* **DIRECTIONS**:
Please quote the records word for word, starting at the line containing "Open the chat" and ending at the line containing "Looking at the screenshot, I should point(1032,151).", both lines included.

********

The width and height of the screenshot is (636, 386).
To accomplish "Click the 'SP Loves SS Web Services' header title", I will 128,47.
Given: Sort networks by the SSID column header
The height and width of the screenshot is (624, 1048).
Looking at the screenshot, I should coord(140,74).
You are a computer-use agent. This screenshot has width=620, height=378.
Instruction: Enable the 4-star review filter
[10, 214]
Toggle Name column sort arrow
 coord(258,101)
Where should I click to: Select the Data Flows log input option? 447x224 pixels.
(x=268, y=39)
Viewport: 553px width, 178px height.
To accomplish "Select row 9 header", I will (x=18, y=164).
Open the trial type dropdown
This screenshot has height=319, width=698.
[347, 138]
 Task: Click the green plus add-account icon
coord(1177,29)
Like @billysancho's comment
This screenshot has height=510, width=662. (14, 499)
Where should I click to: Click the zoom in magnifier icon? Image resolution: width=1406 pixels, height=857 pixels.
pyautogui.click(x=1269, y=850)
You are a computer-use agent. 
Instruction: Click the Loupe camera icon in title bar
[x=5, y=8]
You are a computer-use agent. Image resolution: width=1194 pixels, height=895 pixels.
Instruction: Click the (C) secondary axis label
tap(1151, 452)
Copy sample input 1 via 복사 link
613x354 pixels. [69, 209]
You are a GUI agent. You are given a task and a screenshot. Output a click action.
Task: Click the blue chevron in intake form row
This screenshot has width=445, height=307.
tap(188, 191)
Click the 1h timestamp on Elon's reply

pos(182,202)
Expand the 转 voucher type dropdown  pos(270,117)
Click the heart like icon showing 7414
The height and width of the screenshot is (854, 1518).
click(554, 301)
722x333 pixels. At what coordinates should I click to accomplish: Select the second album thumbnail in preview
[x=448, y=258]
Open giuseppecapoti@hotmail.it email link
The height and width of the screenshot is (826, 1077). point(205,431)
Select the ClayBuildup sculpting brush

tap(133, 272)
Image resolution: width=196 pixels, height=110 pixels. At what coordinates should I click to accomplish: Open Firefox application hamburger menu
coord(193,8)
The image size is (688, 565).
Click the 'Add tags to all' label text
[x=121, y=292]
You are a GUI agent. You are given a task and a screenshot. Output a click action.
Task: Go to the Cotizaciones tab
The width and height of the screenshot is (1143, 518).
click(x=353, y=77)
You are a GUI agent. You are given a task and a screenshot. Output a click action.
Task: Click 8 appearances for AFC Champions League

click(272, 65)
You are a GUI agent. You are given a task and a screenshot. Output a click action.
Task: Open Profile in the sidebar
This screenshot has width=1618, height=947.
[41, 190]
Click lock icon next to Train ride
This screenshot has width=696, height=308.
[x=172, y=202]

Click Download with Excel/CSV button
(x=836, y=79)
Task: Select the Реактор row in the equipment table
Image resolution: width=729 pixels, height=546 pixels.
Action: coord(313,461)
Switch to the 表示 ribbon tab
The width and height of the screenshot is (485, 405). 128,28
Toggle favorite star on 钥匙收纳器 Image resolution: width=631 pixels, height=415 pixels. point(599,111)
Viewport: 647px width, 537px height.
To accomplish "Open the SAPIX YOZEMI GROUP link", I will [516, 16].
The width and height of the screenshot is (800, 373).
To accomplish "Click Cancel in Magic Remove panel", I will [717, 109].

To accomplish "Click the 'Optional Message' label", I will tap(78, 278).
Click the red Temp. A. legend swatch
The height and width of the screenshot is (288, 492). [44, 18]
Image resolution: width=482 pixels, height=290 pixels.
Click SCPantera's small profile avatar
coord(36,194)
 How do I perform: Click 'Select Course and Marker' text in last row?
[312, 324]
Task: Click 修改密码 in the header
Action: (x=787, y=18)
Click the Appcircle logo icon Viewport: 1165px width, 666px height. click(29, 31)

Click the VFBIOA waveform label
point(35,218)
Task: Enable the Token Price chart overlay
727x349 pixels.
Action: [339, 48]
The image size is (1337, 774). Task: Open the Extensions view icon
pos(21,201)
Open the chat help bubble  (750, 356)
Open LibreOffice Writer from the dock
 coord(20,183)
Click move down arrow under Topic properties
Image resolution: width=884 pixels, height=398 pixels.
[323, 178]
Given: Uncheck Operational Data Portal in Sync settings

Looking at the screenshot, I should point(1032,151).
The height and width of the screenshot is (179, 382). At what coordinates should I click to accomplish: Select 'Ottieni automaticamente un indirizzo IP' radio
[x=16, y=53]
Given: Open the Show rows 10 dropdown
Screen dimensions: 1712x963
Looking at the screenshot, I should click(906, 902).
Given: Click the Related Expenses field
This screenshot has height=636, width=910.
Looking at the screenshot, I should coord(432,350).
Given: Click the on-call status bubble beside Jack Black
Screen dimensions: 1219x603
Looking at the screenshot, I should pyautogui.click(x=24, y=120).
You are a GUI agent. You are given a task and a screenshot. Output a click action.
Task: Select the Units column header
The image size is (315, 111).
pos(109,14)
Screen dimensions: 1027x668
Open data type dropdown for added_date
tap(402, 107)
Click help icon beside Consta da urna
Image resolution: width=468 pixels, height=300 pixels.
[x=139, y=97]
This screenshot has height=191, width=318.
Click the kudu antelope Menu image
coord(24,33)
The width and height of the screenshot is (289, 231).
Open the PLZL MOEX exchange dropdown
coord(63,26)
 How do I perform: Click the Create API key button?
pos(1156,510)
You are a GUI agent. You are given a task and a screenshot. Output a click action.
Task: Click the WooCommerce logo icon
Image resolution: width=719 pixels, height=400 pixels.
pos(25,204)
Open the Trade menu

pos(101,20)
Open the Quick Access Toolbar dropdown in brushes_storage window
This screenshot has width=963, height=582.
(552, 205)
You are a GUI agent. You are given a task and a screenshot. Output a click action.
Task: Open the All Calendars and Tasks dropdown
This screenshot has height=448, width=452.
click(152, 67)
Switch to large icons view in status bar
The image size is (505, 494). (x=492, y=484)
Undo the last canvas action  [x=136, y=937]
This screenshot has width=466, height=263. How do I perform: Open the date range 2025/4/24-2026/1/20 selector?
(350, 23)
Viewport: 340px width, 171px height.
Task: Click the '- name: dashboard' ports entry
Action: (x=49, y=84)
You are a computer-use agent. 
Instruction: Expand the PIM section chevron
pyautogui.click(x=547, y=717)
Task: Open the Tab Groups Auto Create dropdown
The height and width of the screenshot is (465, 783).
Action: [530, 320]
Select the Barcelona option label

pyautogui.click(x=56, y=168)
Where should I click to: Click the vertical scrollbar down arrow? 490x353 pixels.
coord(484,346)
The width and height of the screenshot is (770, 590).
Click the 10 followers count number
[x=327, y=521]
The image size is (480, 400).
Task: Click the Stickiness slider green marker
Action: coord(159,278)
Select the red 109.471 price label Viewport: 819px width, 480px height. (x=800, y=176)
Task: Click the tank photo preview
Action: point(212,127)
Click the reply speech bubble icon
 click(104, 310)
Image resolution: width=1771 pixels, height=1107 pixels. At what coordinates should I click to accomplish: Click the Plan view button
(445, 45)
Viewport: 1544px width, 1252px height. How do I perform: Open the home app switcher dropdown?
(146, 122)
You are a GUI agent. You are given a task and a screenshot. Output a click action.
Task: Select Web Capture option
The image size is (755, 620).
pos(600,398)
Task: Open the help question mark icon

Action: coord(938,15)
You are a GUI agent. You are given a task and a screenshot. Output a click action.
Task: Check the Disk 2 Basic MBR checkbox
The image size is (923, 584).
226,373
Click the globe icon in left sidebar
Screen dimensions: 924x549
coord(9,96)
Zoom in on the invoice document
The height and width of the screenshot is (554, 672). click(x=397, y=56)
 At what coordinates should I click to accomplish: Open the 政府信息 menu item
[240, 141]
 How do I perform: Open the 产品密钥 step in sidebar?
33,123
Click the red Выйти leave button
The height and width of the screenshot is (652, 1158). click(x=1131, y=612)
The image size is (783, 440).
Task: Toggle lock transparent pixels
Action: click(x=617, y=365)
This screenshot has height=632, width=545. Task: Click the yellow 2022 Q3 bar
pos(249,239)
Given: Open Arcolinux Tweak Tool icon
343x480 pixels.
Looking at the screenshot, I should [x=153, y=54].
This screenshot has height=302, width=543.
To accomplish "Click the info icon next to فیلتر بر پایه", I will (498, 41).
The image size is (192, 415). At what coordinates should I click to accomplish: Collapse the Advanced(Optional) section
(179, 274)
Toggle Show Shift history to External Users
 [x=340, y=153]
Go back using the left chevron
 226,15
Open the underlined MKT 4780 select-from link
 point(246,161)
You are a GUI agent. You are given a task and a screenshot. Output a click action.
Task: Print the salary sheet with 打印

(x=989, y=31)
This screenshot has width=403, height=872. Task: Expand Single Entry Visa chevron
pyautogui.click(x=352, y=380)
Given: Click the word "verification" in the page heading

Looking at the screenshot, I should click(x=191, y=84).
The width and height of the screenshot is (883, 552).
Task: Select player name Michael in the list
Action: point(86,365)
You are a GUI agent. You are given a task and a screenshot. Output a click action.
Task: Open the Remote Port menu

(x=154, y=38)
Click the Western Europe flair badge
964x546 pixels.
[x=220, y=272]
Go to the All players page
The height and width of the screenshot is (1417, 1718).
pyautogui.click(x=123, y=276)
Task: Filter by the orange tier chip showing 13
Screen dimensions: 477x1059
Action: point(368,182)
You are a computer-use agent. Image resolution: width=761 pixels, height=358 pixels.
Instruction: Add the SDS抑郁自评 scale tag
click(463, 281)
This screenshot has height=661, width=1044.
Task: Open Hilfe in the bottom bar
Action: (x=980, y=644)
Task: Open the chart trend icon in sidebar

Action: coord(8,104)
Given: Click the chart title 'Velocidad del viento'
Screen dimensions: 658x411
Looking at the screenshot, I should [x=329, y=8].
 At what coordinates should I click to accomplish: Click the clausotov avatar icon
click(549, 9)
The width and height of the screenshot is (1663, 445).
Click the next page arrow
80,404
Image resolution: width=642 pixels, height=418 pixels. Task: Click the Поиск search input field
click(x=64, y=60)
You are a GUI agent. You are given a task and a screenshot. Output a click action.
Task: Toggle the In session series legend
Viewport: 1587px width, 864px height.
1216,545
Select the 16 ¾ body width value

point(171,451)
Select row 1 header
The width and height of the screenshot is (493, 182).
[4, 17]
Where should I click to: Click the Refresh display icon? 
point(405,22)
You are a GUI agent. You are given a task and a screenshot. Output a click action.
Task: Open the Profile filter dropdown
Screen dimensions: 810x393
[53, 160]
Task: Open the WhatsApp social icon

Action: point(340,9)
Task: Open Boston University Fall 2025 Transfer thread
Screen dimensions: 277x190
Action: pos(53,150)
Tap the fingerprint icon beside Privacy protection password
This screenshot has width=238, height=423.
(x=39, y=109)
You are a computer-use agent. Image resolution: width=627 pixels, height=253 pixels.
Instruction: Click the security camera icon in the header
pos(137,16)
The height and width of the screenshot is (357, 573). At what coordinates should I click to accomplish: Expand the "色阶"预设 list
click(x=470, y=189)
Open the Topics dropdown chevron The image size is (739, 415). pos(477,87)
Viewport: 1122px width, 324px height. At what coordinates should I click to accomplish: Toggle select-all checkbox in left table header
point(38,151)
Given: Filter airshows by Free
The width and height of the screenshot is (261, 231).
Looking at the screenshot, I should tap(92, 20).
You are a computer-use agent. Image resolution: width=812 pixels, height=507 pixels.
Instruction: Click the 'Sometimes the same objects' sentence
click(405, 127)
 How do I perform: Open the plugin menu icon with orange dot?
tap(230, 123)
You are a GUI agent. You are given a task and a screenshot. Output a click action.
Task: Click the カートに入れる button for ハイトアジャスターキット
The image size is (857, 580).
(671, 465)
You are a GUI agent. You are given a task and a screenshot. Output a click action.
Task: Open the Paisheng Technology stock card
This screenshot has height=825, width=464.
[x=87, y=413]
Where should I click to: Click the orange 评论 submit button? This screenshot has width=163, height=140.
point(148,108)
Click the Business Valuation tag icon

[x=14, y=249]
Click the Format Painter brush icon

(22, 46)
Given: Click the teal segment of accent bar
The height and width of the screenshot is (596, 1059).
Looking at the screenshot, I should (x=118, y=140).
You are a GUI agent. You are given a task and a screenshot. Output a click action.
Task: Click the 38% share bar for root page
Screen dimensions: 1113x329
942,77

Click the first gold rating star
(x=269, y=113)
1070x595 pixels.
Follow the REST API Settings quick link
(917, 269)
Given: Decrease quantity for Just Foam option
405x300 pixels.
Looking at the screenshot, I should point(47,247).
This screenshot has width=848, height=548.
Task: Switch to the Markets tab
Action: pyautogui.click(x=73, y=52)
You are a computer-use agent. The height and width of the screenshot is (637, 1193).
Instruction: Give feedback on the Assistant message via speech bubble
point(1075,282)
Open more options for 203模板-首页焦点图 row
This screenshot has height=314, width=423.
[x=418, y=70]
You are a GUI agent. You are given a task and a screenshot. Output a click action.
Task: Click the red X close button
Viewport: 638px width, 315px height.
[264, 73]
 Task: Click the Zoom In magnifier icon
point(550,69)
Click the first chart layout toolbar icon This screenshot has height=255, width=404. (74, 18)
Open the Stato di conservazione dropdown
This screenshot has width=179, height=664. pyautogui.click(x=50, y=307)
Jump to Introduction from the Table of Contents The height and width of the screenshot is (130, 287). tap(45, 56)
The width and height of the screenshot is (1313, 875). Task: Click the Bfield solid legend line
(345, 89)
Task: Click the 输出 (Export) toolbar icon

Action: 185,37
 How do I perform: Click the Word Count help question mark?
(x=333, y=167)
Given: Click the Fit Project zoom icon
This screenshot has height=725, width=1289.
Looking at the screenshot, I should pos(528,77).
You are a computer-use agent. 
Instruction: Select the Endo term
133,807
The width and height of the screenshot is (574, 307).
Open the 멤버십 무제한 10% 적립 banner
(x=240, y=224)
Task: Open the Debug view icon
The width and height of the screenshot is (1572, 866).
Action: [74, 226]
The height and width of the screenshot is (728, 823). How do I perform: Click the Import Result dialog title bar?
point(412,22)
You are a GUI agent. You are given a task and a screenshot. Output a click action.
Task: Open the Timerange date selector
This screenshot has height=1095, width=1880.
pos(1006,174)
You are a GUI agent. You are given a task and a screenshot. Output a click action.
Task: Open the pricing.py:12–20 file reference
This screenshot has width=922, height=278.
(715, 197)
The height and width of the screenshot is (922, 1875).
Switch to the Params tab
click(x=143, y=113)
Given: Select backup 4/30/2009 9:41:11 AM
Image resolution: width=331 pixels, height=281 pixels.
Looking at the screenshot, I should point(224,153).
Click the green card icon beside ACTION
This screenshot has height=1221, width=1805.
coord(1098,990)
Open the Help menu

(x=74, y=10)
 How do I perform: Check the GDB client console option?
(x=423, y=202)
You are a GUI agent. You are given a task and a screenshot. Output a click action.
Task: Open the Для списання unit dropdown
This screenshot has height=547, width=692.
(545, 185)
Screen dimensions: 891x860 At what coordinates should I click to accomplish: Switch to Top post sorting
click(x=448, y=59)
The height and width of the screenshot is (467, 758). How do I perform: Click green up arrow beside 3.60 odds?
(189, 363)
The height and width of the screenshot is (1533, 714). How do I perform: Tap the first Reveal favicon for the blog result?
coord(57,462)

********

* **RESPONSE TO THIS EXERCISE**:
Open the chat help bubble  (750, 356)
Open LibreOffice Writer from the dock
 coord(20,183)
Click move down arrow under Topic properties
Image resolution: width=884 pixels, height=398 pixels.
[323, 178]
Given: Uncheck Operational Data Portal in Sync settings

Looking at the screenshot, I should point(1032,151).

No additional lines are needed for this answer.